As part of efforts to support the principles of universal health coverage, the Council for Medical Schemes (CMS) is launching a number of units within the regulator. These units will focus on coding, health technology assessment (HTA) capabilities and anti-fraud strategies to ensure that when NHI takes off, systems are in place to proactively address some of the challenges that the industry continues to grapple with.

“There is a need for very close alignment with the Department of Health (DoH) as the agency that will drive the NHI structures. Entities that already have a lot of the capabilities required for NHI implementation should come on board in partnering with the department to ensure the success of NHI for the benefit of the entire population of the country.

“The private sector needs to realise that NHI is not for some South Africans, it’s for all,” said Dr Clarence Mini, chairperson of the CMS.
While plans are underway to ensure the successful implementation of NHI, without a doubt the healthcare sector continues to experience several challenges and vulnerabilities. These must be addressed to ensure NHI efficiencies and success.
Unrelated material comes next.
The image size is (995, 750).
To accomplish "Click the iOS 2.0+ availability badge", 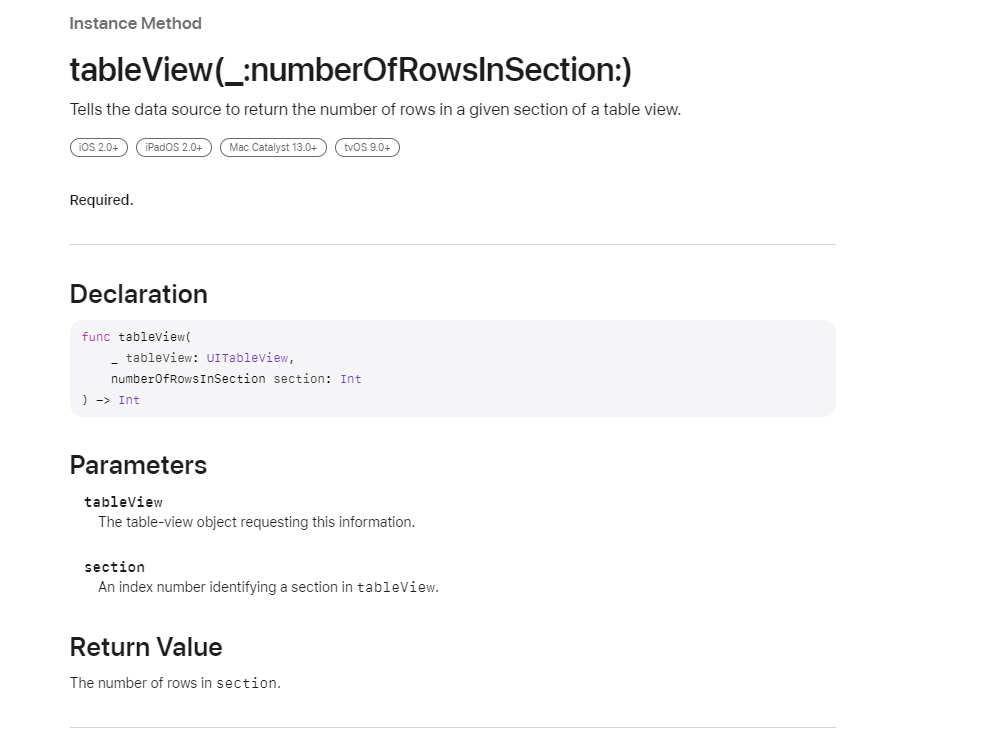I will tap(98, 147).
Fraud, waste and abuse is still on top of the list of industry challenges. In fact, each year fraud, waste and abuse costs the industry over R20bn per annum.

Fighting fraud and corruption

According to Advocate Andy Mothibi, chief executive and head of the Special Investigating Unit (SIU), government has launched a national anti-corruption strategy (NACS) under the Anti-Corruption Task Team (ACTT). The strategy includes corruption risk vulnerability sector assessments which has identified the health sector as one of the vulnerable sectors.

“The NHI will be included as part of the health sector vulnerability assessment as well,” says Mothibi.

He noted that, the SIU has also convened health sector anti-corruption forum which includes private and public health care sector stakeholders, including the BHF and CMS among others.

“The forum will play a critical part in identifying maladministration, malpractice and corruption in both the private and public health sector.

“Continued collaborations with all stakeholders will be critical in addressing current healthcare challenges that are impeding significant progression towards fully serving the healthcare needs of the population.”

“These measures have been put in place to ensure that the industry reinforces measures to tackle fraud, waste and abuse and begin to redirect funds towards projects that will positively impact the greater population and ensure that the private sector allocate resources towards ensuring access to healthcare for all,” said Mothibi.